- [WHAT IS NEEDED]: Search the data below for the string "Close". Extract every line that contains it.

^^^^

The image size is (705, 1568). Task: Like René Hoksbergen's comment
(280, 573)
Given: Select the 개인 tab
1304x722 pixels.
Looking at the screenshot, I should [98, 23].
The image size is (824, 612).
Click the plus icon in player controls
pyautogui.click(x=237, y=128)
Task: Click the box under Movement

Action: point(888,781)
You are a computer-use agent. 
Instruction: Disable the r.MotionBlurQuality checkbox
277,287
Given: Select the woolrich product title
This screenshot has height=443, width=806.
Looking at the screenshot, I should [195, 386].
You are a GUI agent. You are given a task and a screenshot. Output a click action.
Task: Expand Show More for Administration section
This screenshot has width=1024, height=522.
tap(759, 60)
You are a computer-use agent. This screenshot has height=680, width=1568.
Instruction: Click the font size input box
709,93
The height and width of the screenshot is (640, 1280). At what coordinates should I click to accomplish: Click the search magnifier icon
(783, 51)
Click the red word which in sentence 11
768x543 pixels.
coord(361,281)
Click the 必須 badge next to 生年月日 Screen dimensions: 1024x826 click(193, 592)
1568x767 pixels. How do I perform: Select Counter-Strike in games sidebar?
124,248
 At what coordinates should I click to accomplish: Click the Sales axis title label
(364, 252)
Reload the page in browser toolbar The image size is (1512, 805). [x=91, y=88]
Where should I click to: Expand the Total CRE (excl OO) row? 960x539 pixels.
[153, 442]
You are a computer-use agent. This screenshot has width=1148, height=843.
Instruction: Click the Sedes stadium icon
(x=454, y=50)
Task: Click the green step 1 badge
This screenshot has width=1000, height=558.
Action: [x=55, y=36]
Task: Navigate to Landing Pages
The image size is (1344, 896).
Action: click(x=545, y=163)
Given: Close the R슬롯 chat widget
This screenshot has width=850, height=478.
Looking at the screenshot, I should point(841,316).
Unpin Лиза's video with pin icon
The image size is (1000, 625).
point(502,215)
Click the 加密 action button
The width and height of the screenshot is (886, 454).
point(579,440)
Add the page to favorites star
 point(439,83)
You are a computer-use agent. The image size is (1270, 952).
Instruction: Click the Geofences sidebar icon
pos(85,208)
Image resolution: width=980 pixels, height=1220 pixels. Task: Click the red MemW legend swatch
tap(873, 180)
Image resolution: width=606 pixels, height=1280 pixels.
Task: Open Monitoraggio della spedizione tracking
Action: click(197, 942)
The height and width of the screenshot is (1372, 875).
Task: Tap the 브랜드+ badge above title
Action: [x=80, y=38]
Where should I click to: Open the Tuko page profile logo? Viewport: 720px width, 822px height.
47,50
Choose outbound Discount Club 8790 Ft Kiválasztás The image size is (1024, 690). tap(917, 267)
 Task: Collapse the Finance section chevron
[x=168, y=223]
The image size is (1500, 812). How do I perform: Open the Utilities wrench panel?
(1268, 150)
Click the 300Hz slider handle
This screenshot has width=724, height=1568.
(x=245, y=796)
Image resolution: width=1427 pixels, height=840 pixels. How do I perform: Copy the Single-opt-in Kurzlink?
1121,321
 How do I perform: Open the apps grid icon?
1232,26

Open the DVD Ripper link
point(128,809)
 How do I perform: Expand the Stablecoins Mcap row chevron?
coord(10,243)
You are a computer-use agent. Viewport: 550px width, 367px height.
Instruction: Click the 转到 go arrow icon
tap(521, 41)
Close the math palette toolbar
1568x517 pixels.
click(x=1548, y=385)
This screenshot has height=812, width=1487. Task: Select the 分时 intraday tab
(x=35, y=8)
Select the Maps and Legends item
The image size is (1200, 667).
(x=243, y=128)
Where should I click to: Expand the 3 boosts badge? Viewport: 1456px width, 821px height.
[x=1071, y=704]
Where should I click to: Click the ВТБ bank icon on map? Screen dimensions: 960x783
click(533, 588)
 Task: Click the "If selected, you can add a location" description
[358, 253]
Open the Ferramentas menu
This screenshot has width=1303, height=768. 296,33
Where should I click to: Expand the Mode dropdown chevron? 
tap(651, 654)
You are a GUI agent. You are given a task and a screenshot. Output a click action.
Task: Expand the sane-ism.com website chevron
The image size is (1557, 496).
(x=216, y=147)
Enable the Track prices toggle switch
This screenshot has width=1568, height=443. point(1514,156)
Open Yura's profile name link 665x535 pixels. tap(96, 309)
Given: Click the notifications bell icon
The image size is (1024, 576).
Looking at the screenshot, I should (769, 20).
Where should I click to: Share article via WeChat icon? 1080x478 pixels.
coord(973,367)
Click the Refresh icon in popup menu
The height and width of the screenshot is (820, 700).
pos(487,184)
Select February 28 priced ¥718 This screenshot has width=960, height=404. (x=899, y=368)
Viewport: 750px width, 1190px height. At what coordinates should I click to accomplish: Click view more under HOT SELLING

^^^^

- [YOUR SOLUTION]:
Given: Close the R슬롯 chat widget
Close the math palette toolbar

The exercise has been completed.